Logo Questions Linux Laravel Mysql Ubuntu Git Menu
 

Loading two models from Saver in the same Tensorflow session

I have two networks: a Model which generates output and an Adversary which grades the output.

Both have been trained separately but now I need to combine their outputs during a single session.

I've attempted to implement the solution proposed in this post: Run multiple pre-trained Tensorflow nets at the same time

My code

with tf.name_scope("model"):
    model = Model(args)
with tf.name_scope("adv"):
    adversary = Adversary(adv_args)

#...

with tf.Session() as sess:
    tf.global_variables_initializer().run()

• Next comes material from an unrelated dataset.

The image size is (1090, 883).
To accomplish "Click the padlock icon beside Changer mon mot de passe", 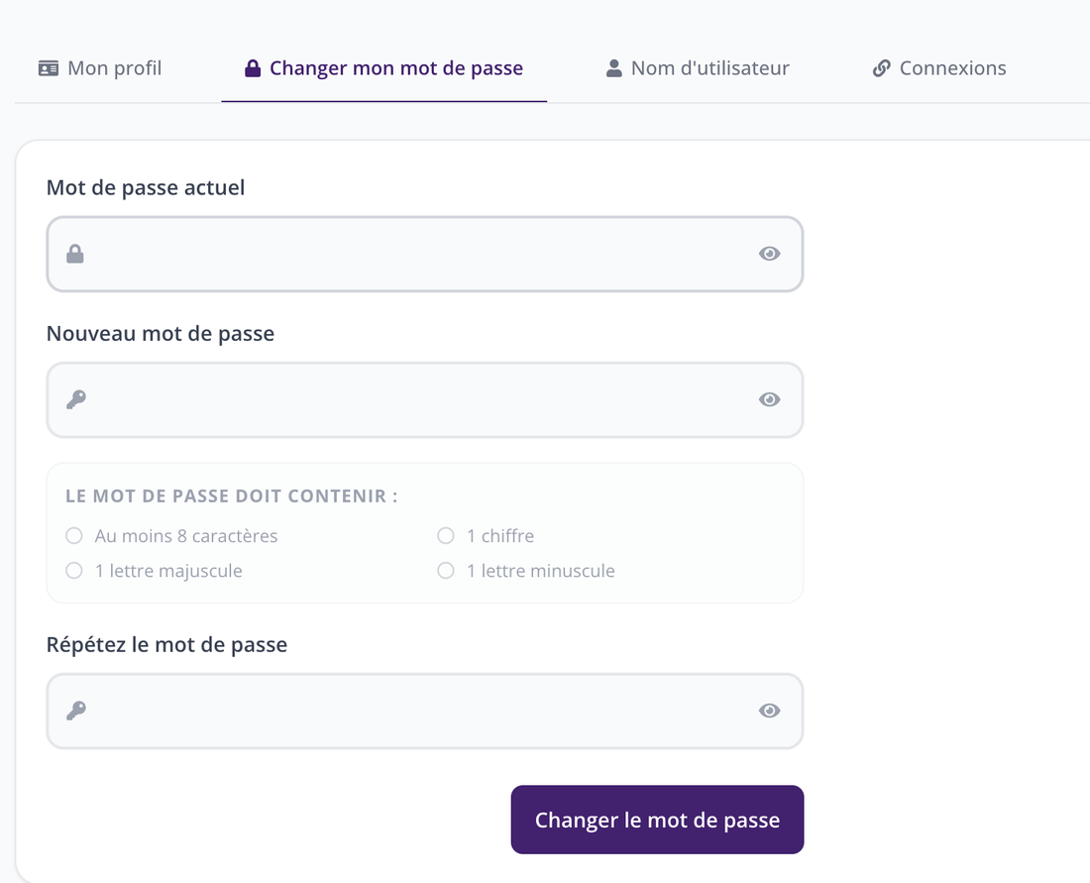I will pyautogui.click(x=253, y=68).
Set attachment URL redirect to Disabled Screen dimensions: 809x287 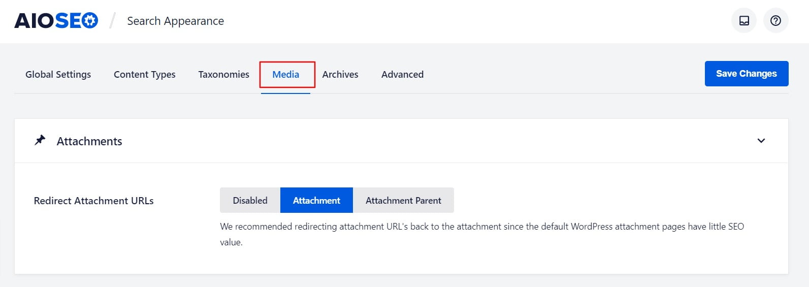pyautogui.click(x=250, y=201)
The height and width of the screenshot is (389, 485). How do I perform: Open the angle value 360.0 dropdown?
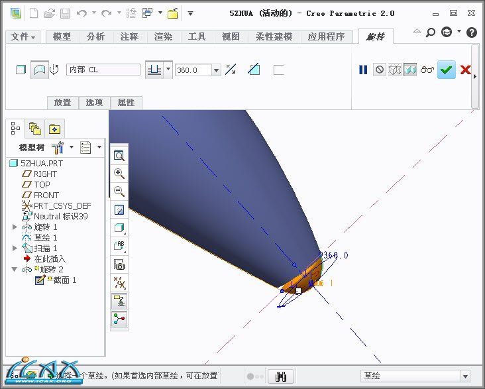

    # Get the variables specific to the `Model`
    # Also strip out the surperfluous ":0" for some reason not saved in the checkpoint
    model_varlist = {v.name.lstrip("model/")[:-2]: v 
                     for v in tf.global_variables() if v.name[:5] == "model"}
    model_saver = tf.train.Saver(var_list=model_varlist)
    model_ckpt = tf.train.get_checkpoint_state(args.save_dir)
    model_saver.restore(sess, model_ckpt.model_checkpoint_path)

    # Get the variables specific to the `Adversary`
    adv_varlist = {v.name.lstrip("avd/")[:-2]: v 
                   for v in tf.global_variables() if v.name[:3] == "adv"}
    adv_saver = tf.train.Saver(var_list=adv_varlist)
    adv_ckpt = tf.train.get_checkpoint_state(adv_args.save_dir)
    adv_saver.restore(sess, adv_ckpt.model_checkpoint_path)

The problem

The call to the function model_saver.restore() appears to be doing nothing. In another module I use a saver with tf.train.Saver(tf.global_variables()) and it restores the checkpoint fine.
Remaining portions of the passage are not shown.